If you have the money to pay upfront for a CSA share, it can be a great time and money saver. For example, my cousin's CSA cost $480 for 15 weeks. That sounds like a lot of money, but it comes to $32 per week for as much fresh food as he can possibly eat, without having to go to the grocery store or market.
For more information on CSAs or to search for one in your area visit Local Harvest. (Thanks, Zach!)
4. Roadside Stands.
Keep your eye out for small fruit and vegetable stands along the roadside or in front of local farms and orchards. If you don't see any, you might try checking the classified ads in your local paper for "Produce".
5. Pick Your Own.
In addition to farm stands, check the classified ads for "U-Pick" farms and orchards. It's usually less expensive and it's a wonderful way to spend the afternoon with the kids. I'll never forget the fun of picking fruit with my family at local orchards, sitting on the tailgate with friends eating Red Delicious apples as big as our heads, or making ourselves sick on cherries.
6. Grow Your Own.
Do you have a yard, patio, porch, or sunny windowsill? If so, you can probably save some money by growing some of your own vegetables or herbs.
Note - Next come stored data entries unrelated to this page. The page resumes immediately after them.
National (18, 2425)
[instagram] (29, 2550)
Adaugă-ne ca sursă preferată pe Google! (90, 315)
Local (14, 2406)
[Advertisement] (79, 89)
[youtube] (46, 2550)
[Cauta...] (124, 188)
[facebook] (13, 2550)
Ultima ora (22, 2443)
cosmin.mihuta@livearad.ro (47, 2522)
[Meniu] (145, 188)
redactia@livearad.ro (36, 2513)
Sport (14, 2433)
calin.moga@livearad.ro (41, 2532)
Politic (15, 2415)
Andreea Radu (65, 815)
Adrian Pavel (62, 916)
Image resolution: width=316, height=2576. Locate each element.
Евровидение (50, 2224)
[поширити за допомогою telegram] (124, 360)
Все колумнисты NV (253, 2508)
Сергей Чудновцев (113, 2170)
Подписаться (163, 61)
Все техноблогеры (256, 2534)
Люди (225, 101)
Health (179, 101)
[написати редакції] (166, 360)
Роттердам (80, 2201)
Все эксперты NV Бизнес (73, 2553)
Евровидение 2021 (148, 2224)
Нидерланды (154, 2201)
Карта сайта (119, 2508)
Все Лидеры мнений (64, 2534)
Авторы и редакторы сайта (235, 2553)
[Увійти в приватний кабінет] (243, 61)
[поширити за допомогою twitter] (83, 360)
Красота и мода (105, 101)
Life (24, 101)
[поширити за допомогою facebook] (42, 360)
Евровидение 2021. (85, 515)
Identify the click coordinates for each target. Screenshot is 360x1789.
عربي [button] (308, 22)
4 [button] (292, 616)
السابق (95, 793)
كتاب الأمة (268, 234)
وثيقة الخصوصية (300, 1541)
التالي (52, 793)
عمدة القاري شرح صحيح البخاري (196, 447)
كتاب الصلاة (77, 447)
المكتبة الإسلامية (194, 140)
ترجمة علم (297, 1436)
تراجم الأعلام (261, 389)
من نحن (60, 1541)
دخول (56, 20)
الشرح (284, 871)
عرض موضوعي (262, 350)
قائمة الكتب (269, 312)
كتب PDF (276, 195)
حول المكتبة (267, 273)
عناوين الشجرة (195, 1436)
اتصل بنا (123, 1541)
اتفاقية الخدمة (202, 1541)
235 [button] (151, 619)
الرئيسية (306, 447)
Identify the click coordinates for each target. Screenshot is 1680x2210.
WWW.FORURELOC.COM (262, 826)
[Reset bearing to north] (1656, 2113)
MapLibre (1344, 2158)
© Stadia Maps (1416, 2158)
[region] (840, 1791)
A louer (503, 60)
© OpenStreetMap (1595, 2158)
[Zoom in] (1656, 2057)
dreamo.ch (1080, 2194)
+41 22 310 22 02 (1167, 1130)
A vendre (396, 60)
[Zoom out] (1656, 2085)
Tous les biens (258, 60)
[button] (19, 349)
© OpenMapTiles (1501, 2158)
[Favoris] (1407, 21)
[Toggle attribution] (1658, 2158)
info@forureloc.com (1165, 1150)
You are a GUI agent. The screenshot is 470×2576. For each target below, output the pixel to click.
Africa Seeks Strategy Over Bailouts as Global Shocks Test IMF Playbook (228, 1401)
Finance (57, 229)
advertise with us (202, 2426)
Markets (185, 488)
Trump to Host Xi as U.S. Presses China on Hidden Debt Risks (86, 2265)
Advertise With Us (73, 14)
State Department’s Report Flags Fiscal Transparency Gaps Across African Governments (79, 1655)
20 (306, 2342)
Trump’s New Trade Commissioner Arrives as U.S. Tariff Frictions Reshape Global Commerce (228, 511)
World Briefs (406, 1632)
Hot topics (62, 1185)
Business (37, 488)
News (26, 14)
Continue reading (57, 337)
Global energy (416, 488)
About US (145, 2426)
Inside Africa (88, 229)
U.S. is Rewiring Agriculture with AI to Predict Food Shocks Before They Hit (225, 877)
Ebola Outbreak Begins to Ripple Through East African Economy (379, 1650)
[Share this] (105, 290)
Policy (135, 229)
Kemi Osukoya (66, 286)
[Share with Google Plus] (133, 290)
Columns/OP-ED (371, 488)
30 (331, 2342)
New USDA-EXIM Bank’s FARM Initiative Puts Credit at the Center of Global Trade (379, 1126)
Here's a picture of our own work-in-progress. We have a very large yard and are continually ripping up lawn and putting in more garden beds. This year, with the rising cost of food and fuel, we got serious about fruits and vegetables and planted five large beds. So far we have 15 tomato plants, a pumpkin patch, cantaloupe, strawberries, basil, zucchini, peas, garlic, grapes, sweet corn (in the foreground, hopefully "knee high by the Fourth of July"), a raspberry/blackberry patch, an apricot tree, rhubarb, herbs, and flowers (I never want to run out of space for the flowers.)
How about you? Do you have more tips on saving money, exploring your own region, and becoming not just vegans but localvores as well?